Activity ->
Look for "Отхвърлете всички [button] (299, 2416)" in the entries below. Write out that line and all later lines exactly, ending with the final one.

[Stored data entries]
[Start of section]

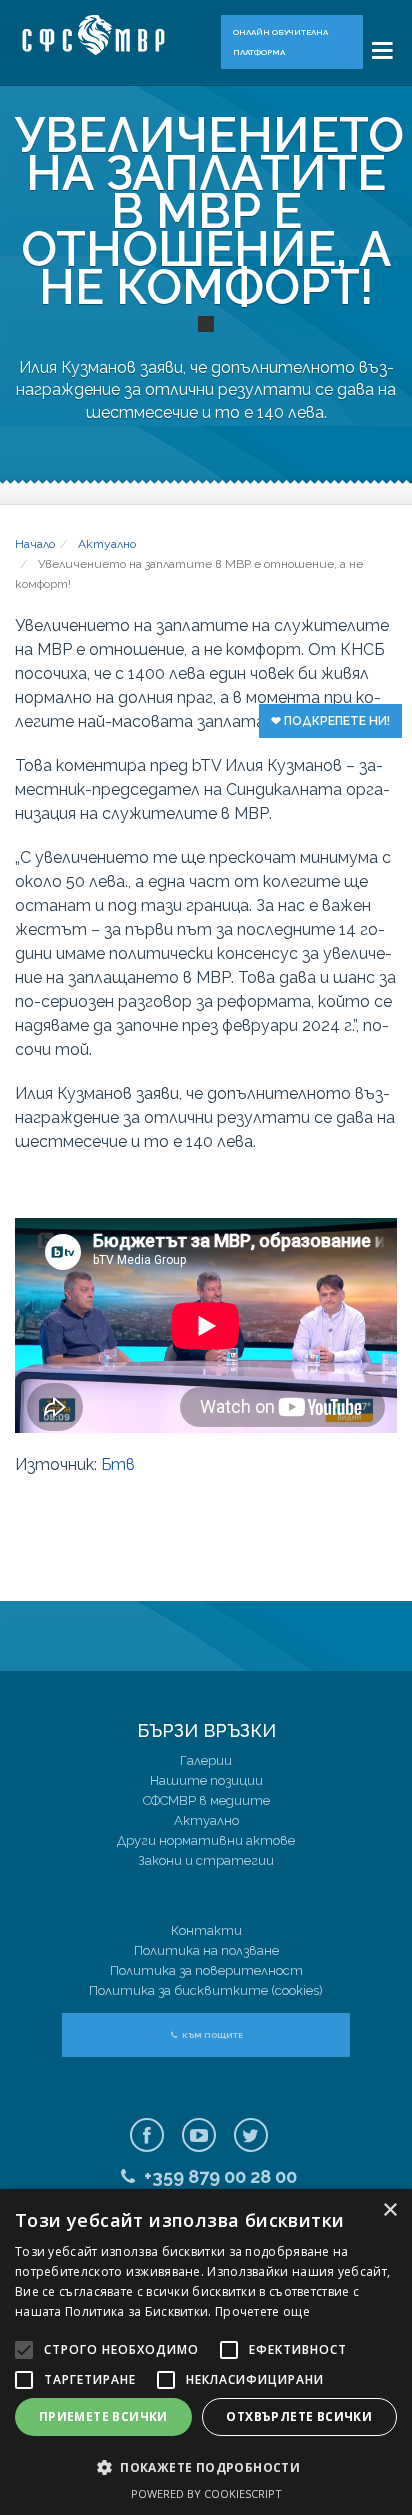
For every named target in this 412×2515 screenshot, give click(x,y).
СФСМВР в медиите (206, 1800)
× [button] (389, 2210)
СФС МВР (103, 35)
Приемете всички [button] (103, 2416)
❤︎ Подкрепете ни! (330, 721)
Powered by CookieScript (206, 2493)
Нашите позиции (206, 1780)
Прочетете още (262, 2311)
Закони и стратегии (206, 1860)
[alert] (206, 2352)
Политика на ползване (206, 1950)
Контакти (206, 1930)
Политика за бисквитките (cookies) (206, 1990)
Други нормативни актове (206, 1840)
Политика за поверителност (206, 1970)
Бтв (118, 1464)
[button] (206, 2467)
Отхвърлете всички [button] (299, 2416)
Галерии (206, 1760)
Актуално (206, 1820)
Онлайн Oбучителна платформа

[End of section]

Problem solution ->
Отхвърлете всички [button] (299, 2416)
Галерии (206, 1760)
Актуално (206, 1820)
Онлайн Oбучителна платформа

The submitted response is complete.